Qnexa is a combination of two existing drugs: the stimulant phentermine and the epilepsy and migraine drug topiramate, also known by the brand name Topamax. Some doctors say they believe the component drugs are an effective tool to combat obesity and prescribe the two component drugs to patients off label, which is legal.

One question the advisory committee will be asked to consider is whether Vivus, before the drug’s approval, should be required to conduct a large new clinical trial to assess whether the drug increases the risk of heart attack. Such a trial could delay approval by years, and Vivus has proposed doing the study after approval.

The latest studies show that use of topiramate during pregnancy increases the risk of oral clefts, such as cleft lip, by a factor of two to five, according to the F.D.A. staff review released Friday.

That is a concern, the reviewers said, because “the major consumers of weight-loss drugs are women of childbearing potential,” leading to “the potential for large numbers of pregnancy exposures.”

Vivus shares rose 81 cents, or 7.25 percent, on Friday before closing at $11.99, as investors and analysts offered differing interpretations of the documents.

Cory Kasimov of J. P. Morgan said in a note to clients that the documents contained “no big surprises,” and left him “incrementally more positive” about the outcome of Wednesday’s meeting.

But Simos Simeonidis of Cowen & Company said that the documents were “negative” for Vivus. He said he expected the new cardiovascular trial would be required before approval.

The ability of Qnexa to help people lose weight was not seriously questioned by the F.D.A. reviewers, although they did note that in the second year of one clinical trial, patients taking the drug regained roughly 10 to 20 percent of the weight they had lost in the first year.

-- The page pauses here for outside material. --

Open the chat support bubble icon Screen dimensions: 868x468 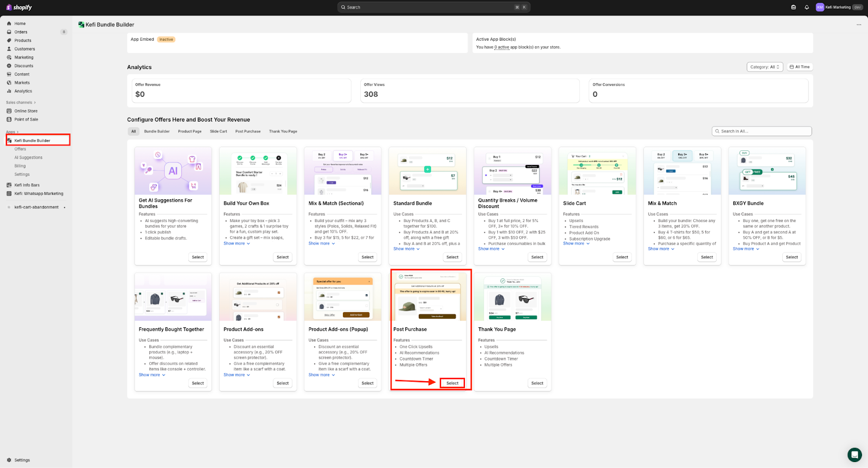854,454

The agency appears to be increasingly concerned about assessing the tangible benefits of weight loss in terms of improving health and quality of life. Dr. Janet Woodcock, the F.D.A.’s top drug reviewer, mentioned this emerging view in a talk at an investor conference on Thursday.

Vivus, which is based in Mountain View, Calif., argues that in addition to losing weight, users of Qnexa in the clinical trials had improvements in blood sugar, blood pressure, cholesterol and some other health measures, compared with those who got the placebo.

The rate of heart attacks, strokes and death from cardiovascular causes was lower in those who received Qnexa than in those who took the placebo, though the difference was not statistically significant.

“The ability of Qnexa to produce durable weight loss can be expected to contribute significantly toward ameliorating some of the consequences of obesity and weight-related comorbidities,” Vivus said in its own briefing document, which was also posted on the F.D.A. Web site.

However, the F.D.A. reviewers were not persuaded.

“Over all, the long-term clinical impact of the observed modest improvements in comorbidity outcomes is uncertain, particularly in a population with higher risk of CV adverse events,” they wrote, referring to cardiovascular events such as heart attacks.

The main cardiovascular concern is that Qnexa increases heart rate. Still, the reviewers did say that the effect of the drug in lowering blood pressure was “somewhat reassuring.”

To deal with the issue of birth defects, Vivus had proposed using the drug’s label and other steps to ensure that women of childbearing potential would not use the drug.

But the F.D.A. rejected that suggestion as overly broad, according to the documents. It said that for some women of childbearing age, the benefits of Qnexa might outweigh the risk of birth defects.

In addition, women who could not get Qnexa might instead have their doctors prescribe the two components separately, the documents said.

Instead, the agency and Vivus are discussing ways of keeping pregnant women from using the drug.

That, however, could be difficult. In the clinical trials, women had to use rigorous contraception and undergo frequent pregnancy testing. Yet there were still 34 pregnancies. In the 19 of those pregnancies carried to term, there were no known major birth defects.